Digital Catapult Boss Urges UK Commitment In IoT Race

Tom Jowitt is a leading British tech freelance and long standing contributor to TechWeek Europe

The UK could lose out if it slips in the global race to develop the Internet of Things

Experts are predicting that the Internet of Things (IoT) is set to grow rapidly, but the UK needs to up its game when it comes to IoT testing and developing, if it hopes to maintain its IoT position globally.

That at least is the warning from Neil Crockett, the chief executive of the Digital Catapult.

Global Race

Digital Catapult is a government-backed scheme that in early November opened a centre in Kings Cross, London, as well as three more centres in Bradford, Brighton and Sunderland.

The idea behind it is to provide tech startups with the resources and contacts necessary to foster and commercialise their ideas.

Arqiva internet of thingsSpeaking at an event this week, Crockett reportedly warned that the UK could potentially lose out to its global rivals, unless it committed to develop more IoT test beds.

He reportedly cited the fact that countries such as China, Korea and Singapore have already created their own IoT test beds, where IoT ideas and products can be developed, researched and eventually commercialised. Crockett wants the UK to do the same, or it risks losing out.

The main focus of Digital Catapult’s London centre is to solve a number of challenges including the use of personal data, sharing data inside organisations, the re-use of creative content and the Internet of Things.

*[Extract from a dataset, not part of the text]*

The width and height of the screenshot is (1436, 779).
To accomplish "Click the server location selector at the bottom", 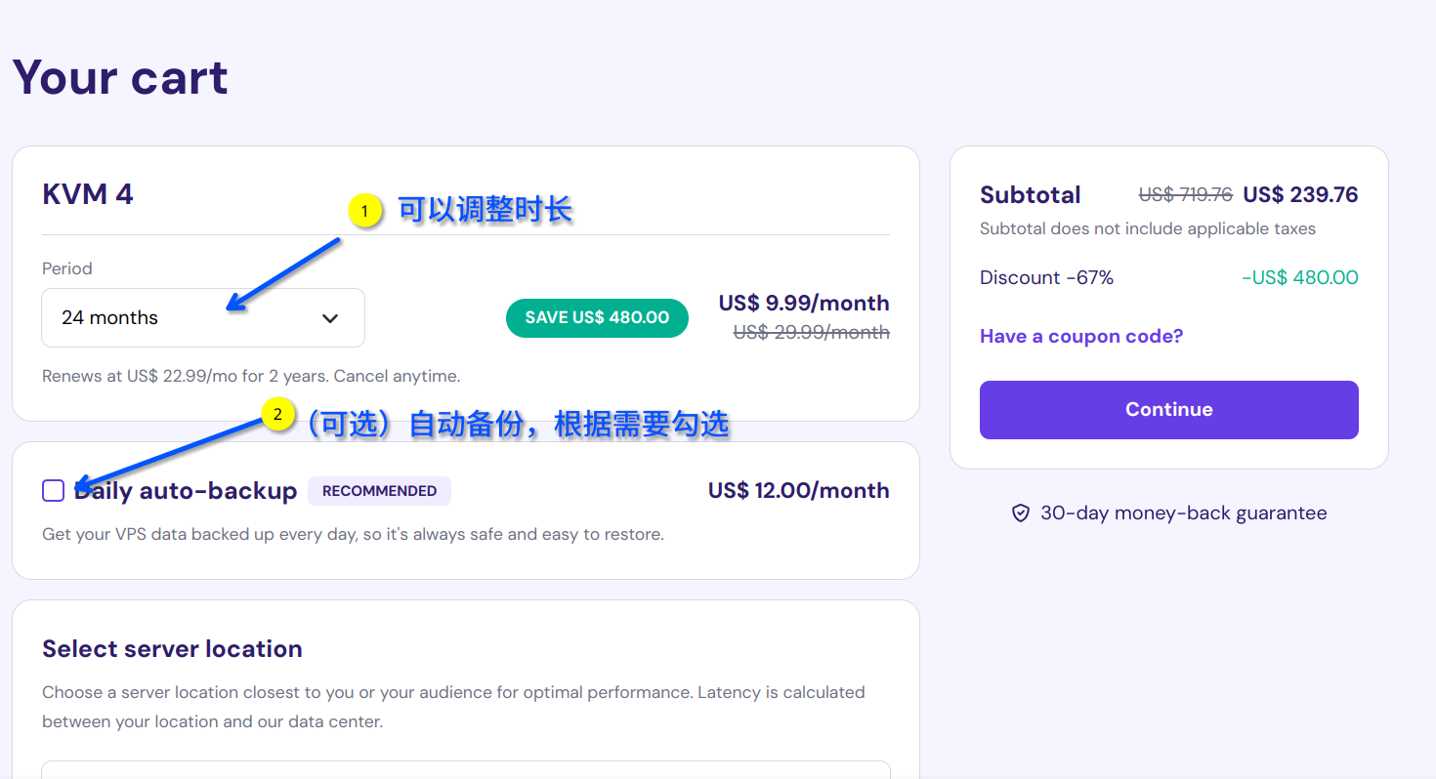I will coord(465,769).
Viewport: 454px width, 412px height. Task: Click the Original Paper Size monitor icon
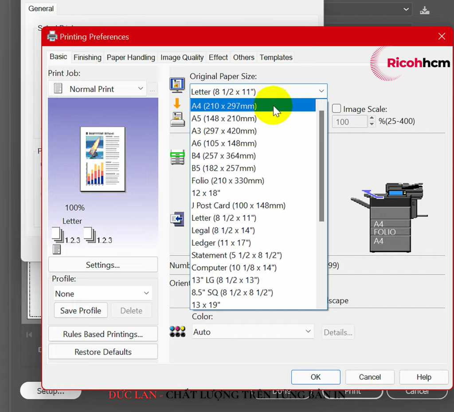177,84
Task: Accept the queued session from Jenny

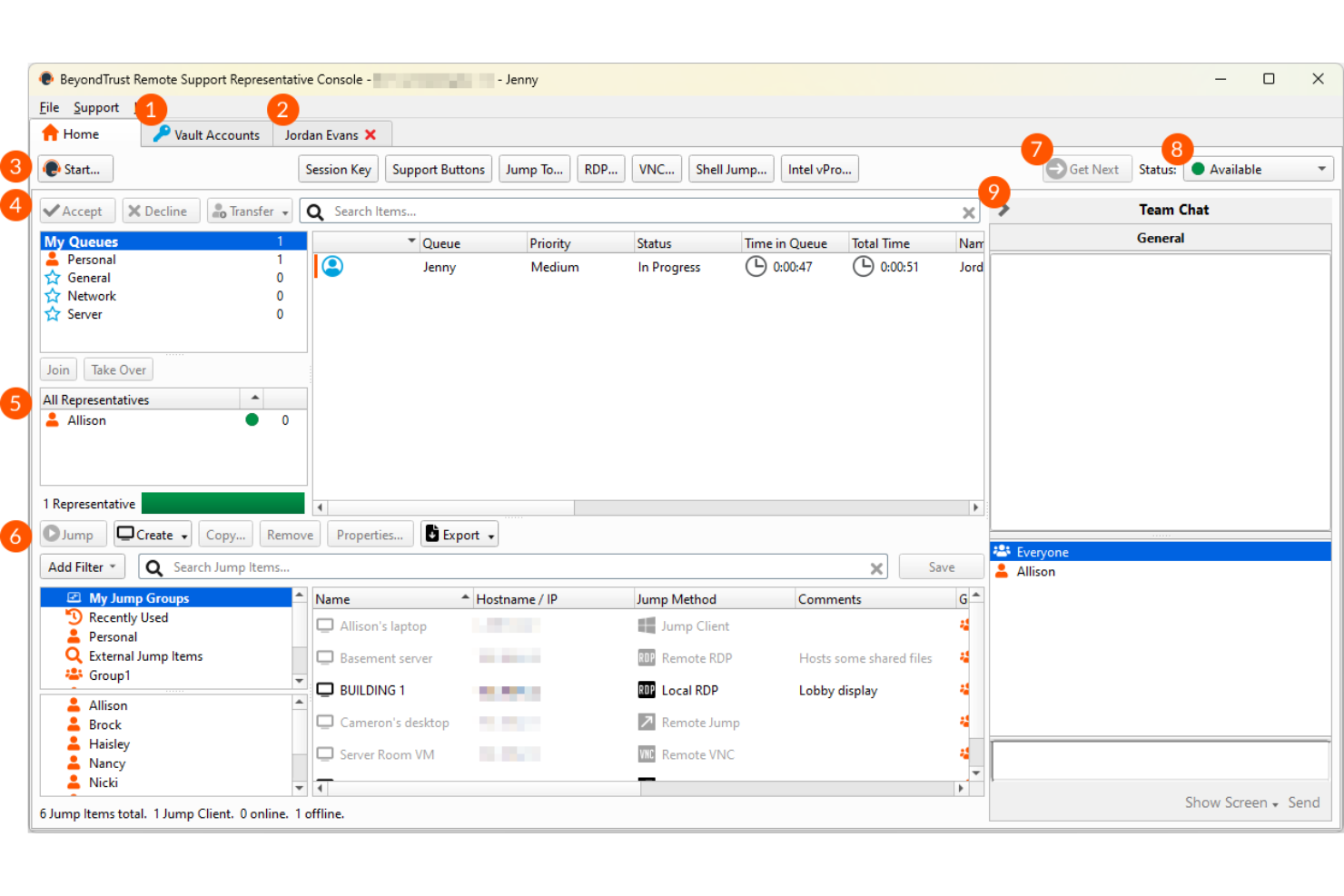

The Brighton catapult meanwhile will focus on data and the IoT, while the Bradford centre will turn its attention to healthcare and the Sunderland facility, will look at public services.

Growth Area

IoT is an area that many experts expect to growth rapidly, as more of the world gets connected to everything else.

Gartner recently predicted that the number of connected ‘things’ across the world has nearly reached parity with the global population, and will hit 25 billion by 2020. It says that overall, 4.9 billion connected things will be in use in 2015, up 30 percent from 2014.

One of the most obvious IoT examples are smart meters, which are due to be installed as standard across Britain by 2020, following a government drive to encourage greater energy efficiency by replacing existing gas and electricity meters.

British Gas is looking to roll out its smart meters earlier than 2020 in order to help benefit customers, and has already installed more than a million devices in homes and business premises free of charge.